本発明の一態様は、時系列の複数枚の画像を合成することによって、該複数枚の画像の解像度よりも高い解像度の合成画像を生成する画像処理装置であって、前記複数枚の画像の内、少なくとも1枚の画像の奥行情報を検出する奥行情報検出部と、該奥行情報検出部によって検出された前記奥行情報に基づいて、前記合成画像を生成するために合成される前記画像の枚数を決定する合成枚数決定部と、を備え、前記奥行情報が、前記少なくとも1枚の画像の撮影シーンの奥行きを表す情報であり、前記合成枚数決定部が、前記撮影シーンの奥行きが大きい程、前記画像の枚数を低減する、画像処理装置である。
【0007】
本態様によれば、複数枚の画像の内、少なくとも1枚の画像の奥行情報が奥行情報検出部によって検出され、奥行情報に基づいて合成画像の生成に使用される画像の枚数が合成枚数決定部によって決定される。

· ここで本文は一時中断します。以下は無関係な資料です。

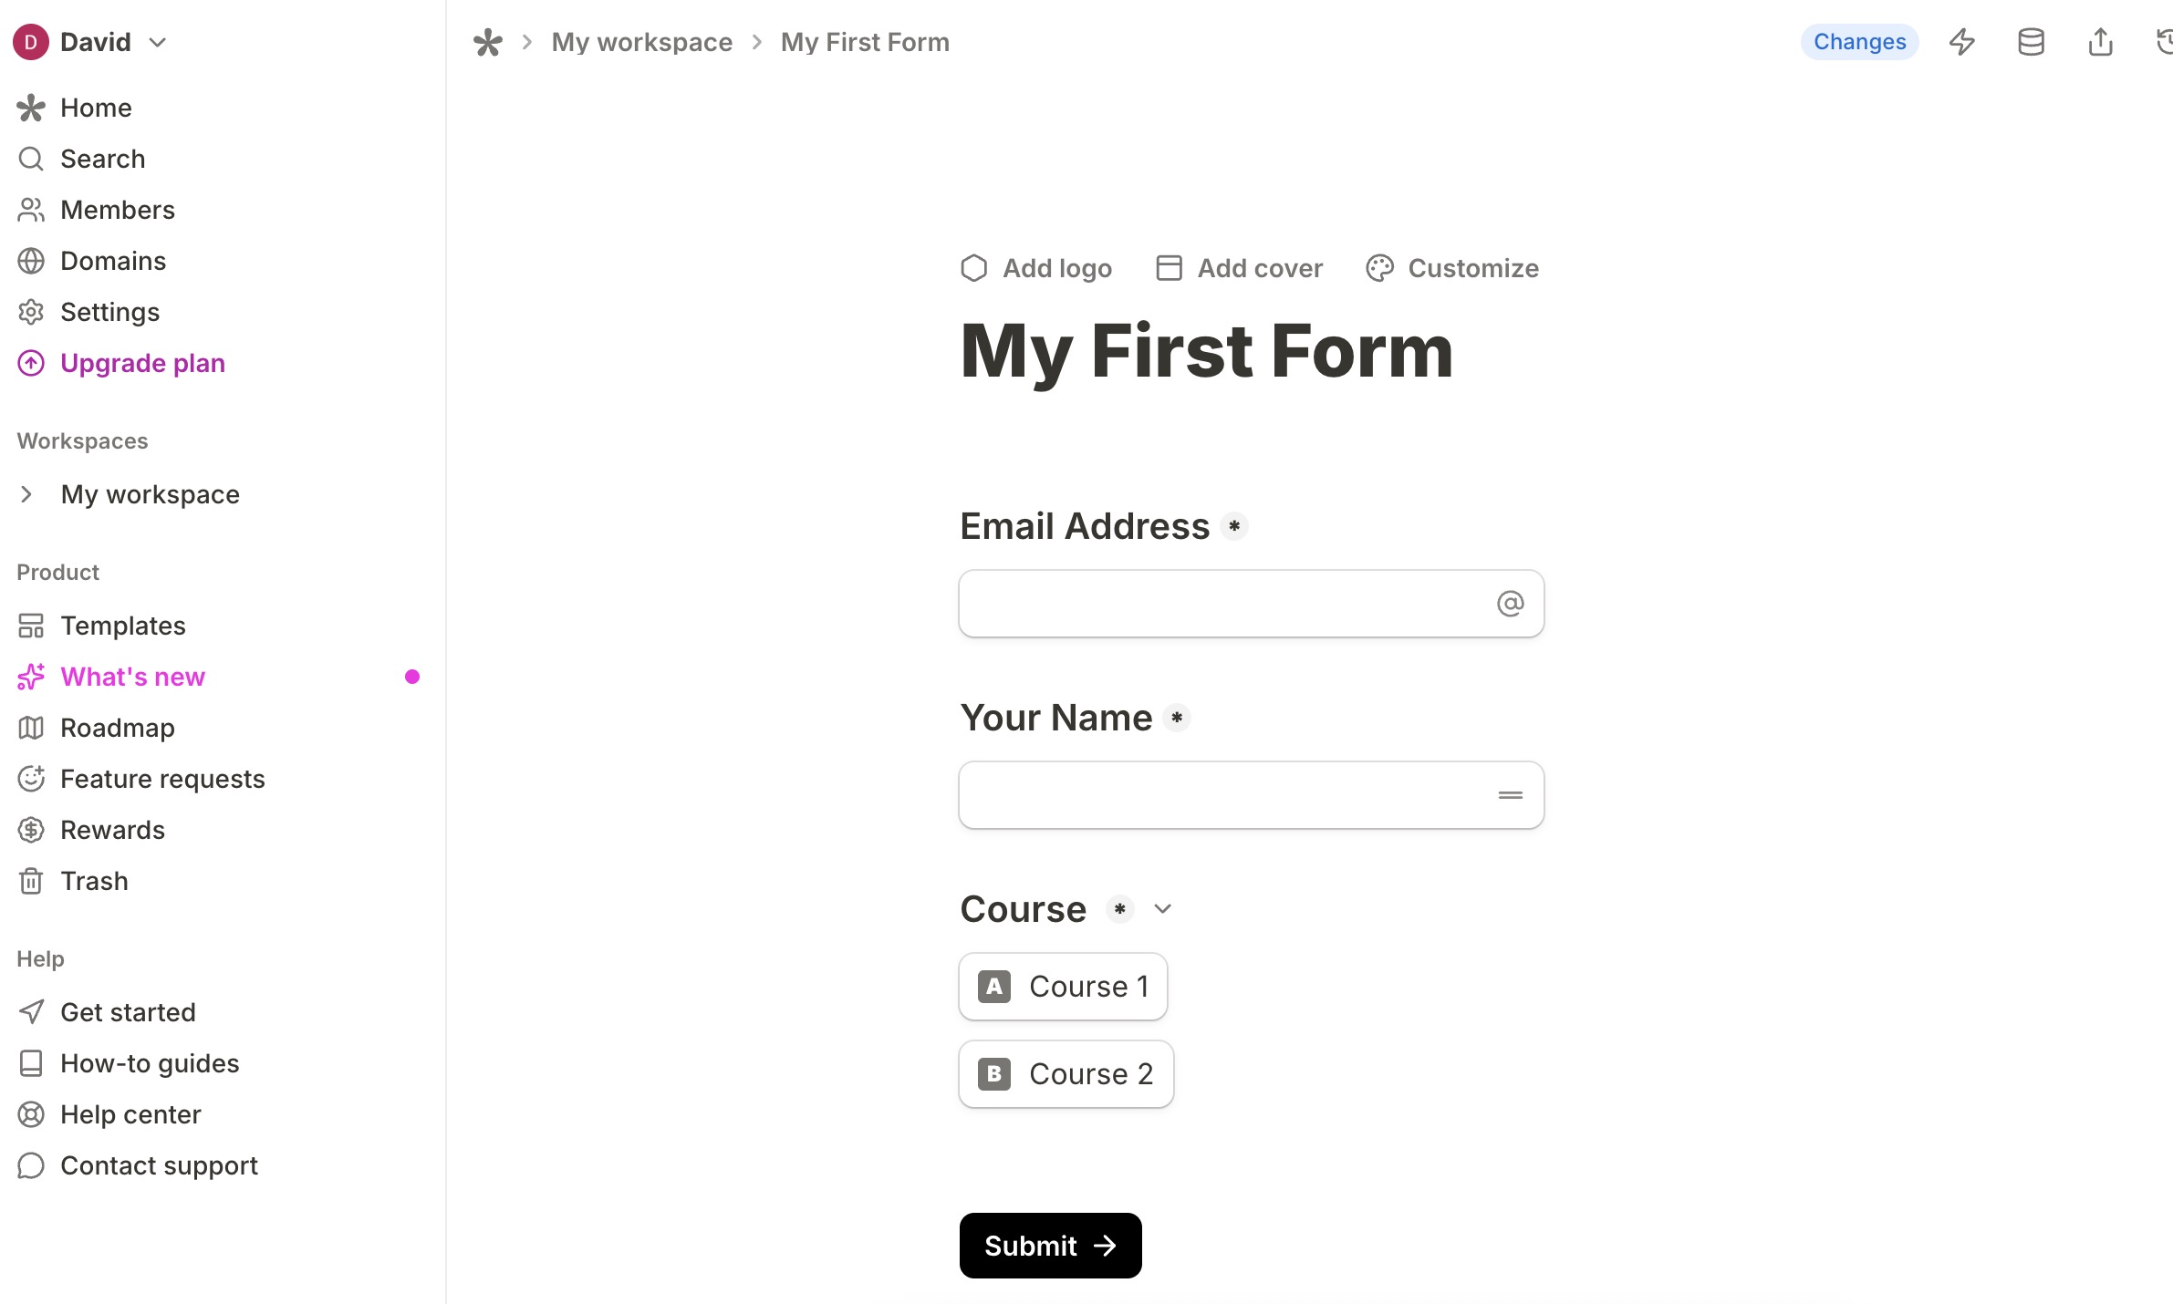Toggle required asterisk on Email Address
Screen dimensions: 2173x1304
[1234, 526]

画像の撮影シーンが奥行きを有する場合、複数の画像間の被写体の位置ずれ量が奥行き毎に異なることに起因するアーティファクトが合成画像に発生し得る。合成される画像の枚数が多い程、アーティファクトは顕著になる。
本態様において、撮影シーンの奥行きが大きい程、合成画像の生成に使用される画像の枚数が低減される。これにより、撮影シーンに奥行きがある場合においてもアーティファクトの少ない合成画像を生成することができる。
【0008】
上記態様において、前記奥行情報検出部が、前記少なくとも1枚の画像の最近距離と最遠距離との差である被写体距離差を前記奥行情報として検出し、前記最近距離が、前記少なくとも1枚の画像内の被写体の内、最も近い被写体までの被写体距離であり、前記最遠距離が、前記少なくとも1枚の画像内の被写体の内、最も遠い被写体までの被写体距離であってもよい。

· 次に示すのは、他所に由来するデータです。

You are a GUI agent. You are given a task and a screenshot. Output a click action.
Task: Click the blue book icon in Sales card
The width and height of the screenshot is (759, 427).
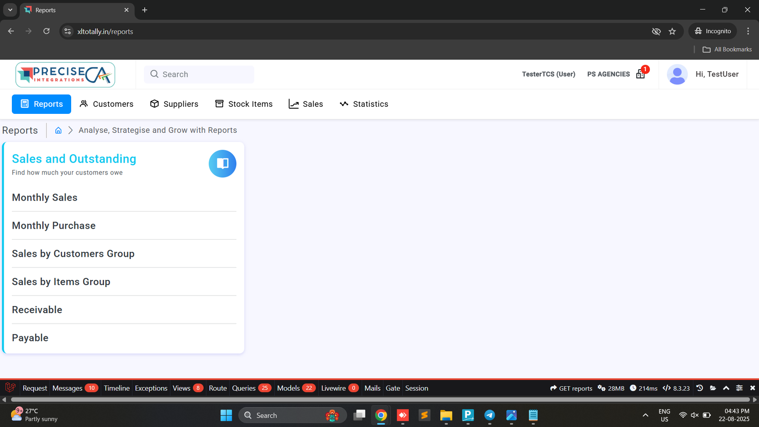(222, 164)
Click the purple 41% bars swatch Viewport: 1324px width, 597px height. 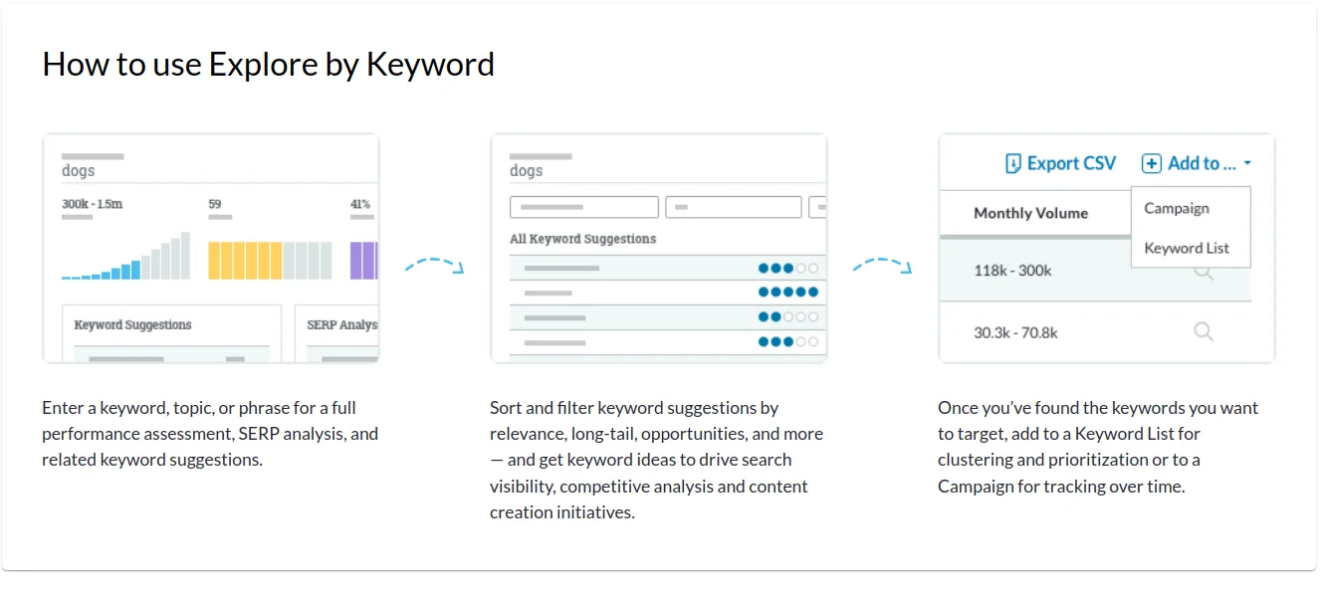pos(364,260)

この構成によれば、画像の撮影シーンの奥行きをより正確に検出することができる。
【0009】
上記態様において、前記合成枚数決定部が、前記撮影シーンの奥行きおよび前記最近距離に基づいて前記画像の枚数を決定し、前記最近距離が小さい程、前記画像の枚数の低減への前記撮影シーンの奥行きの寄与を大きくしてもよい。
最近距離が小さい場合、最も近い被写体の光学像は、撮像装置のわずかな動きによって、撮像装置の撮像面上で大きく動く。したがって、撮影シーンの奥行きが同一であっても、最近距離が小さい程、奥行き毎の被写体の位置ずれ量の差異が大きくなる。上記構成によれば、最近距離が小さい程、画像の枚数の低減への撮影シーンの奥行きの寄与が大きくなる。すなわち、撮影シーンの同一の奥行きに対して、最近距離が小さい程、合成画像の生成に使用される画像の枚数がより少なくなる。これにより、アーティファクトの少ない合成画像をより確実に生成することができる。
【0010】
上記態様において、前記合成枚数決定部が、前記撮影シーンの奥行きおよび前記時系列の複数枚の画像を取得した撮像装置の焦点距離に基づいて前記画像の枚数を決定し、前記焦点距離が長い程、前記画像の枚数の低減への前記撮影シーンの奥行きの寄与を大きくしてもよい。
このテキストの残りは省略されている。